Put in place in 1810, U.S. Navy Gunboats, small row-able riverboats placed in service by President Jefferson to defend home waters of the U.S., were stationed at Naval Station St. Marys/Pt. Peter. In September 1813, a Category 3 hurricane hit St. Marys, severely damaging nine of them. Every ship in the harbor except one sank or ran aground wiping out U.S. Naval defenses in the region.
Even though the Treaty of Ghent ending the War of 1812 had been signed on December 24, 1814, and the British had sustained a stunning defeat at the Battle of New Orleans, the war still came to St. Marys. On January 13, 1815, an amphibious assault launched by Admiral Cockburn’s forces resulted in the capture of the garrison at Pt. Peter and the occupation of St. Marys.
In April, 1814, British Vice-Admiral Alexander Cochrane issued a Proclamation encouraging any person who wished to withdraw from the United States to board British ships ‘as freed men’ bound for British colonies. Hundreds of black slaves from southern plantations escaped to Admiral George Cockburn’s ships anchored off the Georgia coast and Cumberland Island.

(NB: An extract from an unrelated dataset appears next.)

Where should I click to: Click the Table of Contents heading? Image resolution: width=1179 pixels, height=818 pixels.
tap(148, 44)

In November 1862, the steamer Neptune and gunboat Mohawk, under the command of Col. Ritch with the 9th Maine Regiment descended upon St. Marys. They were immediately fire upon by local forces and they fired back in retaliation. Firing continued until the Seal sisters came toward the waterfront offering surrender. A Captain Hughes had decided to leave town but when shots were fired, Union forces descended and much of the town was left to ashes.
Moses Dallas was a slave from St. Marys when he began working for the Confederate Navy. He was riverboat pilot of the ironclad CSS Savannah. On June 3, 1864, Moses piloted over 120 men in seven boats safely through the sound near Savannah to ambush a prized Federal side-wheel gunboat, the USS Water Witch.
Methodist Chapel – Circa 1856, was used as a slaughterhouse by Union troops. Church records state, “the town was in possession of the enemy- the church closed- the flock scattered.”
Many downtown historic homes showcase the architecture and lifestyle of the south. The oldest home in St. Marys (1801), the Archibald Clark House, was occupied by British forces during the War of 1812. Circa 1830, Orange Hall, a stellar example of Greek Revival architecture, was originally built for the family of Horace Pratt, pastor of the First Presbyterian Church.
By 1740, English General James Oglethorpe had established two forts (Fort St Andrews and Fort William) on Cumberland Island to monitor the Spanish to the south. When the St Marys River separated nations, America’s military had an important strategic presence. Fort Tammany, built in the early 1790’s, near the corner of St Marys and Wheeler Streets, was staffed with Federal Dragoons and in service for about 20 years.